Records for processing »
————

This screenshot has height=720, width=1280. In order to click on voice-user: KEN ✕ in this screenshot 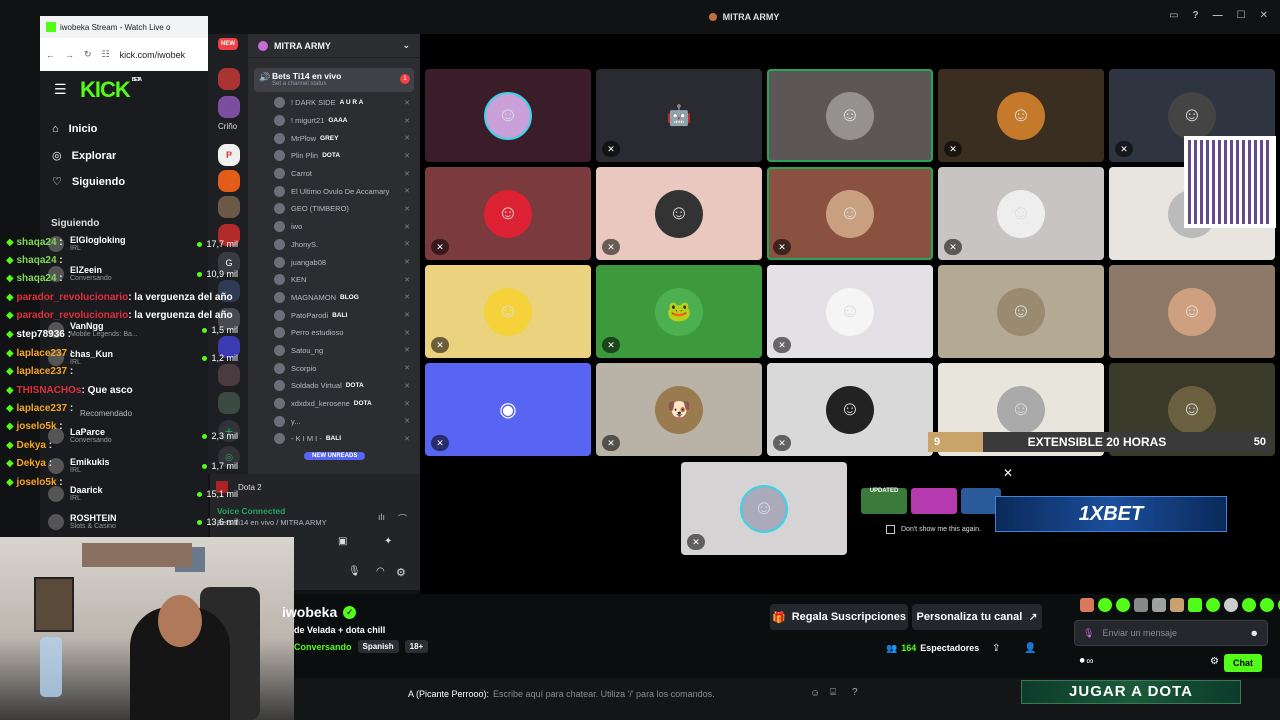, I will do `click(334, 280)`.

————

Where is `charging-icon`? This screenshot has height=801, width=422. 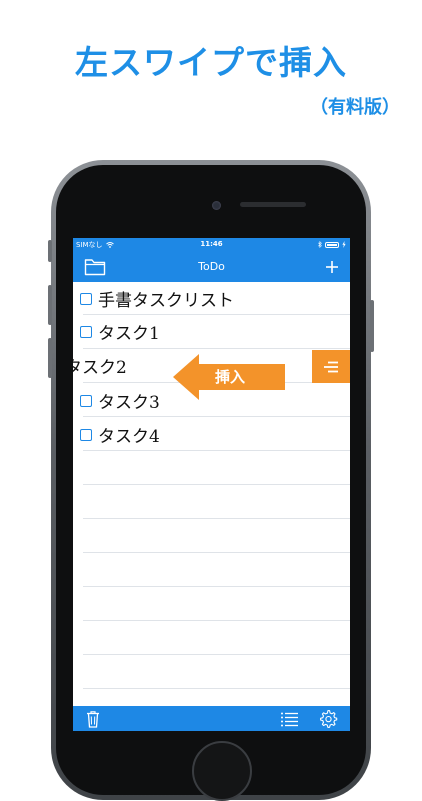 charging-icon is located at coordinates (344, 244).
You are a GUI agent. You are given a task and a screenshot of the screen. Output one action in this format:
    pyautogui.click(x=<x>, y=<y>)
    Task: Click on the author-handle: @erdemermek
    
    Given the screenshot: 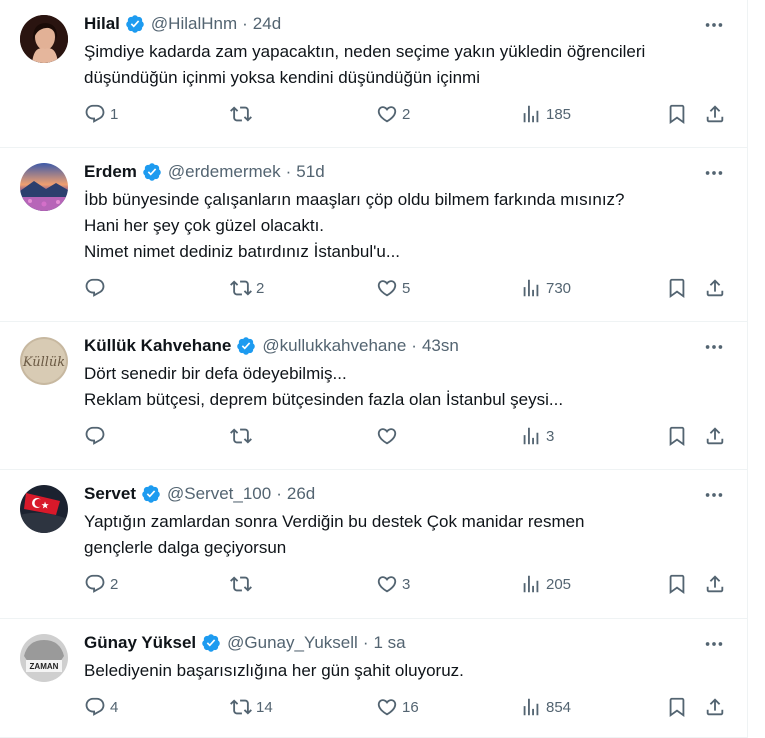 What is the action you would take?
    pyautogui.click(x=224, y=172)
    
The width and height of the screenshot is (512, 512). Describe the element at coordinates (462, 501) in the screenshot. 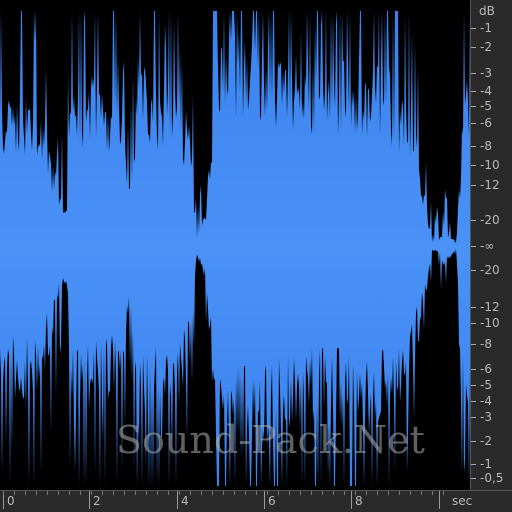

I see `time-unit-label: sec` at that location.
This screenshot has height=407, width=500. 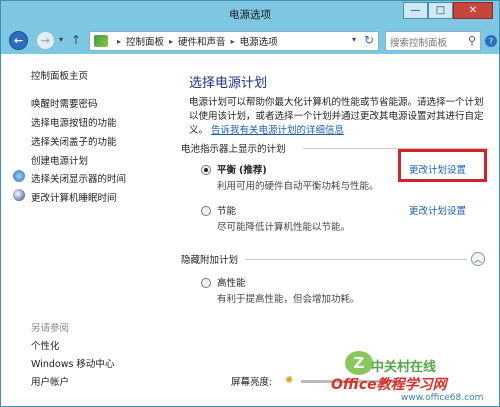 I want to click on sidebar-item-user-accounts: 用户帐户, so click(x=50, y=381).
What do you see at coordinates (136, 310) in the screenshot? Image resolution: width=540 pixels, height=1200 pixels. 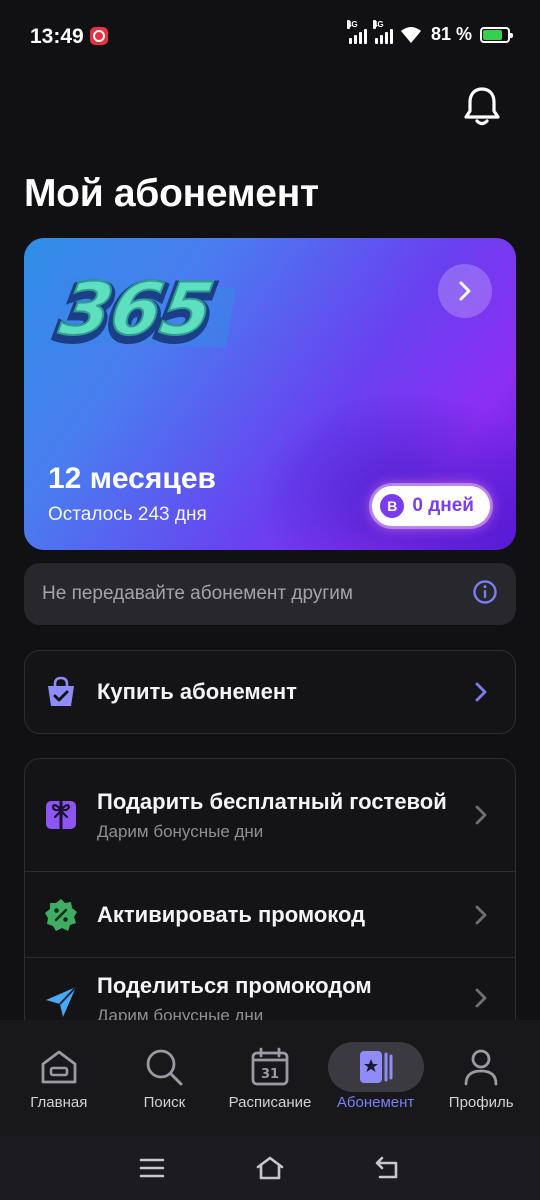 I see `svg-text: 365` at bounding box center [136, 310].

————

Work required »
Convert the stretch from the line containing "You are a GUI" through the line containing "Task: Click on" into a JSON list of strings, with one string for each line and blank lines omitted.

Solved problem »
[
  "You are a GUI agent. You are given a task and a screenshot of the screen. Output one action in this format:",
  "    pyautogui.click(x=<x>, y=<y>)",
  "    Task: Click on the author-handle: @erdemermek"
]